• **To do**: For this exercise, output the line containing "Where should I click to: Select" and every line after it through the end of the records, exactly, and no other line.

★ ★ ★ ★

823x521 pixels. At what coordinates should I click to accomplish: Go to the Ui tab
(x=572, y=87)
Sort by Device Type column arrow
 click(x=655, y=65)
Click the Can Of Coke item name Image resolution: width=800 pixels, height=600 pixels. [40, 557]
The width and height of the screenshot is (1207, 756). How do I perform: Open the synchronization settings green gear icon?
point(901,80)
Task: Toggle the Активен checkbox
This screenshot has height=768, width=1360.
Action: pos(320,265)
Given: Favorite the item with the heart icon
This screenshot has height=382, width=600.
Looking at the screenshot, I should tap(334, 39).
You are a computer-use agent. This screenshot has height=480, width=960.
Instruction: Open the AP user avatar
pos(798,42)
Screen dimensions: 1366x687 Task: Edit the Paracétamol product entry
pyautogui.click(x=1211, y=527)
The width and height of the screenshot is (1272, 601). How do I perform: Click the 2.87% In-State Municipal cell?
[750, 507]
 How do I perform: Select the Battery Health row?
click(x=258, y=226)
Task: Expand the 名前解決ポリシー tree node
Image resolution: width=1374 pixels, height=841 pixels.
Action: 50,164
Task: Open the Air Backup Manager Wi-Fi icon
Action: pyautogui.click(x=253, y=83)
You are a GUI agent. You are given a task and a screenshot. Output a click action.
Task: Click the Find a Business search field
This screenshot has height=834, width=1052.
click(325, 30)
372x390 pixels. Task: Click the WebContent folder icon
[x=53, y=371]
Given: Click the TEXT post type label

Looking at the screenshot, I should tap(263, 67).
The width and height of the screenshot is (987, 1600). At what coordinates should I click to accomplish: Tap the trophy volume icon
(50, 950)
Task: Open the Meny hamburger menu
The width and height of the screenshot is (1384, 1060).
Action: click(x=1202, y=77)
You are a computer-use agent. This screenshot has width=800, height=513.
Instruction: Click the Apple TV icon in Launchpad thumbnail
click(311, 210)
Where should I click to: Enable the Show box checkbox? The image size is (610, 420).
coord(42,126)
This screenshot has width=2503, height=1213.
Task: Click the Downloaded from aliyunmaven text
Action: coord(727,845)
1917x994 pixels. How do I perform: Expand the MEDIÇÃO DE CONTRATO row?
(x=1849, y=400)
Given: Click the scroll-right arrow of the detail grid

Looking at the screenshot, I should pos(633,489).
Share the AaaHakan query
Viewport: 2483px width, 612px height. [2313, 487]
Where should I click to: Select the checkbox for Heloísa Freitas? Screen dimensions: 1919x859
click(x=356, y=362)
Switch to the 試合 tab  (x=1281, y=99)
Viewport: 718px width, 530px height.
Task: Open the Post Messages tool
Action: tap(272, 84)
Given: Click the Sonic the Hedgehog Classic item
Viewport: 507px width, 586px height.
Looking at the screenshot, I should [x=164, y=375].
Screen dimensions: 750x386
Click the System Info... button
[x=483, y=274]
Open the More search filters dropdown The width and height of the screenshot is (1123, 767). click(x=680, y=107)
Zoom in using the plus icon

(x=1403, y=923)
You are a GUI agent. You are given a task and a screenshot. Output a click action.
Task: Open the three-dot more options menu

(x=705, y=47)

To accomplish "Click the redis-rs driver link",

★ ★ ★ ★

• **Answer box**:
Where should I click to: Select the checkbox for Heloísa Freitas? Screen dimensions: 1919x859
click(x=356, y=362)
Switch to the 試合 tab  (x=1281, y=99)
Viewport: 718px width, 530px height.
Task: Open the Post Messages tool
Action: tap(272, 84)
Given: Click the Sonic the Hedgehog Classic item
Viewport: 507px width, 586px height.
Looking at the screenshot, I should [x=164, y=375].
Screen dimensions: 750x386
Click the System Info... button
[x=483, y=274]
Open the More search filters dropdown The width and height of the screenshot is (1123, 767). click(x=680, y=107)
Zoom in using the plus icon

(x=1403, y=923)
You are a GUI agent. You are given a task and a screenshot. Output a click action.
Task: Open the three-dot more options menu

(x=705, y=47)

To accomplish "Click the redis-rs driver link",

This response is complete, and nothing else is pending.